Collection entries
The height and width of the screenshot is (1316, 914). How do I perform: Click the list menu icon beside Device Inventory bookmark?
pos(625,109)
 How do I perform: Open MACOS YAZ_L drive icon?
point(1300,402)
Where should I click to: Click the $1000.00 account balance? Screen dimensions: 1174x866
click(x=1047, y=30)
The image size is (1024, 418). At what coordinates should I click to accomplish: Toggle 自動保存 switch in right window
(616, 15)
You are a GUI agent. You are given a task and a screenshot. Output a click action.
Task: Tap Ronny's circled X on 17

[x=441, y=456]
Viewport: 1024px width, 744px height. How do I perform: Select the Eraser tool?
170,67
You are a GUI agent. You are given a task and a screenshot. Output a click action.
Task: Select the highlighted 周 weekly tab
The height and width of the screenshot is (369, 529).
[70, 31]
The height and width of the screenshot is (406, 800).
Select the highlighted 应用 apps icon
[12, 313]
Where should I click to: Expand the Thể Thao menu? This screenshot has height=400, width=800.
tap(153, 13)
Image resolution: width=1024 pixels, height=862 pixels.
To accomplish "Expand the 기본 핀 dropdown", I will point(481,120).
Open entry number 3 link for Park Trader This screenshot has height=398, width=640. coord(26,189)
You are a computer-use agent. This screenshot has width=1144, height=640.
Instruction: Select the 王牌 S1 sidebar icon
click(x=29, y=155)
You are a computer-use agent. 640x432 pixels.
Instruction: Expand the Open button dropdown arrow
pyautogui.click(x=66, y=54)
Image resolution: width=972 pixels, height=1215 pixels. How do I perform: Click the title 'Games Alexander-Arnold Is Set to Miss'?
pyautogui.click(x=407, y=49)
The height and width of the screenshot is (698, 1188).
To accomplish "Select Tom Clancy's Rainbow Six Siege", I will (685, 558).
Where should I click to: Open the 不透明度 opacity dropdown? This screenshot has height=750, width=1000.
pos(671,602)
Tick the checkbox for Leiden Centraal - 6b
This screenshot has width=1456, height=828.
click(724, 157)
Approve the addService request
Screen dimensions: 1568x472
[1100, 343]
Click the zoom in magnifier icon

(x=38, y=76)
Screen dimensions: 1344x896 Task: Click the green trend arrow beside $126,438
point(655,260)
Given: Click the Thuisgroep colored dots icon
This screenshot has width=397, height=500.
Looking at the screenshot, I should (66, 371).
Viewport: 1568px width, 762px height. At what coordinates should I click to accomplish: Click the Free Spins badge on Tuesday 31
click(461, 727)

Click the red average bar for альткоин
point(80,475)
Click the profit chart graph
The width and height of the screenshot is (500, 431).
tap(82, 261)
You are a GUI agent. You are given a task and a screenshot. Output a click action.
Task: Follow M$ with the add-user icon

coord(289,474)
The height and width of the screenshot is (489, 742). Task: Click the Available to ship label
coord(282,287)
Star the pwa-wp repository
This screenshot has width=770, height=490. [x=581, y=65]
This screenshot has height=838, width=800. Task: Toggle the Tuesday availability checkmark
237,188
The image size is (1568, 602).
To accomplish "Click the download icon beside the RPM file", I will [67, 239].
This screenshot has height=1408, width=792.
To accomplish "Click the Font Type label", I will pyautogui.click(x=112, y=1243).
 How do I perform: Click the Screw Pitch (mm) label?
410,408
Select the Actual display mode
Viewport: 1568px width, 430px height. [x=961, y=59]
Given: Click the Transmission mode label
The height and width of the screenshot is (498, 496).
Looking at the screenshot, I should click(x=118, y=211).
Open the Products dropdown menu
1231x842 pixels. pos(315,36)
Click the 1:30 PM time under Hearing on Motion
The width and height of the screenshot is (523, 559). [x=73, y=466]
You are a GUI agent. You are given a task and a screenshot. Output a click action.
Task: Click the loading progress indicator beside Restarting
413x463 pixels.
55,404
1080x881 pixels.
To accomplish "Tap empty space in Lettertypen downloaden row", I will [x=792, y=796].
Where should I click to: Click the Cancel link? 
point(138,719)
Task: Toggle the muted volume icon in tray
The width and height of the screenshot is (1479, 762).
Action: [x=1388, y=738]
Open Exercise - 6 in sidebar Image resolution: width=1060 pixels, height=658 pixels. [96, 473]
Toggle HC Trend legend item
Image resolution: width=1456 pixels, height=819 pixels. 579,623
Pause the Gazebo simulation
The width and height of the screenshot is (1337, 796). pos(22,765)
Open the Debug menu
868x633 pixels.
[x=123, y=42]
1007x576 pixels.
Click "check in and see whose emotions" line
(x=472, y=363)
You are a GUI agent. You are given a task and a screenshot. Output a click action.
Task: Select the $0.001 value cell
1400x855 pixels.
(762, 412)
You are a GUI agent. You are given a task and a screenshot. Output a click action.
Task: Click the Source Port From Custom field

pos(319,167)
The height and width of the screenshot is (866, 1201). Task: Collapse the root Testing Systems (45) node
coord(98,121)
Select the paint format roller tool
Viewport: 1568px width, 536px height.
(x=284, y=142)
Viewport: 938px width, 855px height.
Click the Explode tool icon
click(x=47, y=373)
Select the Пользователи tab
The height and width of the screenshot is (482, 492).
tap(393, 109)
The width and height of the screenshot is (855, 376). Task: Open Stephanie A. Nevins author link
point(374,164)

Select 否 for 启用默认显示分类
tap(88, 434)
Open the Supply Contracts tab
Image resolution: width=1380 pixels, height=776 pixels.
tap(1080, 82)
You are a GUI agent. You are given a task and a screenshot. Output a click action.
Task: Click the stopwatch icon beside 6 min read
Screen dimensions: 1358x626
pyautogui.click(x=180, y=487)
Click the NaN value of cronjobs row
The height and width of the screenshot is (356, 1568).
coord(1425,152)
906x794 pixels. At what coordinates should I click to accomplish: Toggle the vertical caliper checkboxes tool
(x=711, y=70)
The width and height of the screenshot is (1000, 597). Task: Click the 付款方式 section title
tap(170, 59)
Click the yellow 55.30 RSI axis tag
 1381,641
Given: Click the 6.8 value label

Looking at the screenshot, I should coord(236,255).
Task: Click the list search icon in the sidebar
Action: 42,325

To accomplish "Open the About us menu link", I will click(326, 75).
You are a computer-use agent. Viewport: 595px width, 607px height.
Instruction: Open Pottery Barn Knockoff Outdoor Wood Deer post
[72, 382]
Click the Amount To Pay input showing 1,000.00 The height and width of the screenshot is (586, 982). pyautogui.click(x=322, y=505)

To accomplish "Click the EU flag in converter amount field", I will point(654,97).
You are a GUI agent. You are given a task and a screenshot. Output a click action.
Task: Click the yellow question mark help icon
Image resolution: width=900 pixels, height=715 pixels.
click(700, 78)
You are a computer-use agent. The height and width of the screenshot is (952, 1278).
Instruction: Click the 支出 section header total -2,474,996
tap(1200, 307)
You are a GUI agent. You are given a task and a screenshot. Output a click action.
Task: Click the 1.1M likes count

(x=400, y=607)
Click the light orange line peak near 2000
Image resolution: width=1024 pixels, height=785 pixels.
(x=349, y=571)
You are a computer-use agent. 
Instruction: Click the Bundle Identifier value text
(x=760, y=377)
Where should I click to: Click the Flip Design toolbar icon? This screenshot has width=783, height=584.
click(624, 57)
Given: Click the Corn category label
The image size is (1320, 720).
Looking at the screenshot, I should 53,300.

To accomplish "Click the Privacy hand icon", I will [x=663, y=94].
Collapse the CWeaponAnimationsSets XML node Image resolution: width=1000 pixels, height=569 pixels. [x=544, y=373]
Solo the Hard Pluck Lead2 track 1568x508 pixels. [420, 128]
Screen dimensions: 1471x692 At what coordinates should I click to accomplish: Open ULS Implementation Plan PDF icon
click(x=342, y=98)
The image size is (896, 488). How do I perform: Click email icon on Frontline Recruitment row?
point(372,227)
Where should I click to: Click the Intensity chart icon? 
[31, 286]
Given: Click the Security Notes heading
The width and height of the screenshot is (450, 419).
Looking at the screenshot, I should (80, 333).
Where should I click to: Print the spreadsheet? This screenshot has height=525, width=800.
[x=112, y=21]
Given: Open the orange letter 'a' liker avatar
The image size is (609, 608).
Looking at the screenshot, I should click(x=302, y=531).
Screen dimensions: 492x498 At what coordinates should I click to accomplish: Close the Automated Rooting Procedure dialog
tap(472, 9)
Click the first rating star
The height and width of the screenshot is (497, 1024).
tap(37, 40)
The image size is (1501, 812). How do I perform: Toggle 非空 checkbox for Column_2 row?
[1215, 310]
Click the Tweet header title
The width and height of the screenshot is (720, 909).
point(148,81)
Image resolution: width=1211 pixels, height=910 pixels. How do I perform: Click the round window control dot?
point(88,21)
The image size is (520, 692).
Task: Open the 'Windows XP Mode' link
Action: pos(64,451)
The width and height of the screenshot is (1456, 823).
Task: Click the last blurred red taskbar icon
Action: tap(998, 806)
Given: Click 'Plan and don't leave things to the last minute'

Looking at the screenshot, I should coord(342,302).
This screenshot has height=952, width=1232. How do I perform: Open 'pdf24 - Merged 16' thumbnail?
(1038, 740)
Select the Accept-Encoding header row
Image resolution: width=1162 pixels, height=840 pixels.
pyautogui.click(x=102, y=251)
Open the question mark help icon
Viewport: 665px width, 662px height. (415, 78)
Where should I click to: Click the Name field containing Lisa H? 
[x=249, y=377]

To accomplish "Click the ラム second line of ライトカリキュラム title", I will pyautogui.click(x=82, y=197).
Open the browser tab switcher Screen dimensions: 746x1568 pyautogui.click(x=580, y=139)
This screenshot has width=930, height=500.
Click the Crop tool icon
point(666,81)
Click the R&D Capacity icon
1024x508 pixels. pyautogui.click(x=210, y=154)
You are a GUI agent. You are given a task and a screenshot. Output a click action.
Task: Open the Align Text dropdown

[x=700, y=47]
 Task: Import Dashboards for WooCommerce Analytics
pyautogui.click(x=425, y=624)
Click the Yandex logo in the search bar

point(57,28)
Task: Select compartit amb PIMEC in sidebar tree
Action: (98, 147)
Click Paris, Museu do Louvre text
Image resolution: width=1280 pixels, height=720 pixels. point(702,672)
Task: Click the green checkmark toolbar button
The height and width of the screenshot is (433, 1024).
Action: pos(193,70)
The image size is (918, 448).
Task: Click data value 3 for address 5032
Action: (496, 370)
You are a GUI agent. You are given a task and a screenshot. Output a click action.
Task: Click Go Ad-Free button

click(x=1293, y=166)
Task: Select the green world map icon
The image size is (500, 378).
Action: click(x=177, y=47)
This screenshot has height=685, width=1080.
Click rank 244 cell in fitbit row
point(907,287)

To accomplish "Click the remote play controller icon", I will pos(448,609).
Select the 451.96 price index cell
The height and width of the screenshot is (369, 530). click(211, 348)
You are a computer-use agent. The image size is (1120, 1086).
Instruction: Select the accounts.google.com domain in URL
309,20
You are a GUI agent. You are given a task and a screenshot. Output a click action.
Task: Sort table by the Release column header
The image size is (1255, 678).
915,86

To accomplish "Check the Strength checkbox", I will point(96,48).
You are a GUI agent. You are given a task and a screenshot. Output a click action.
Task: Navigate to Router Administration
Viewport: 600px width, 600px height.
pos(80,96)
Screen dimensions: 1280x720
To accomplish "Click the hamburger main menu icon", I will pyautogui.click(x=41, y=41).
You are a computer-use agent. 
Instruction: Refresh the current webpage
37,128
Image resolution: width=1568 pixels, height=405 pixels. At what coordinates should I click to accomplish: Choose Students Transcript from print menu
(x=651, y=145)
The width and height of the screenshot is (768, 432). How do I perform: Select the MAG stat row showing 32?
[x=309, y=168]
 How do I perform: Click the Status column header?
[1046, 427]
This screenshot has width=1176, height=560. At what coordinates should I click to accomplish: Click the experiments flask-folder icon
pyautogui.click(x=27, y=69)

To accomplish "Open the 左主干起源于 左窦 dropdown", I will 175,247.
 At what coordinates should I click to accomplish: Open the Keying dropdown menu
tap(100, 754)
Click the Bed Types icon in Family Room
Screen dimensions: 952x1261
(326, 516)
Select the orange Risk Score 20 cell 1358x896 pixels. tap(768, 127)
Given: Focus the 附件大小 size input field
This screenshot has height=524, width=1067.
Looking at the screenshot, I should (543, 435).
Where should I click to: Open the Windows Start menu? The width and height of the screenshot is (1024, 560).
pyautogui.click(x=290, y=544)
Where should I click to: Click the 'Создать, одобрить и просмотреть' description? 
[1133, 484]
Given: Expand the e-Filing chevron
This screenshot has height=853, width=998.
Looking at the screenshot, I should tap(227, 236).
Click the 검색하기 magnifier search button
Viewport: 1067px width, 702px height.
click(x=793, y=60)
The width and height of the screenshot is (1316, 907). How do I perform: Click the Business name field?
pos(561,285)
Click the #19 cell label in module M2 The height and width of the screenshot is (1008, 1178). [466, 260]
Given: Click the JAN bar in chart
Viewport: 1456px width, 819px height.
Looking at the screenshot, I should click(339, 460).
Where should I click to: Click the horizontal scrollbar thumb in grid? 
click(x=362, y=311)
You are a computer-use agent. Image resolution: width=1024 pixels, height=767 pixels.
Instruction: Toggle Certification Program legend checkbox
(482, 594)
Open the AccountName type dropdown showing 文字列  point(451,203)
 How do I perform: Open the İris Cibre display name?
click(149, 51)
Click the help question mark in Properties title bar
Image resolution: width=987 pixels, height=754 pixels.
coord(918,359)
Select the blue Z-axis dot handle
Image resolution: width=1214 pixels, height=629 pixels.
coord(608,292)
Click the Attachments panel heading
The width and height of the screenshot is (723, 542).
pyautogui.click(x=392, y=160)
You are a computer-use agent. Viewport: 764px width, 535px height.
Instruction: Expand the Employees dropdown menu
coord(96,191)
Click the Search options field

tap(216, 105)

> Exercise aim
Using the entries above, copy out all lines that contain the string "heading".

> Result for this exercise
Given: Click the Security Notes heading
Click the Attachments panel heading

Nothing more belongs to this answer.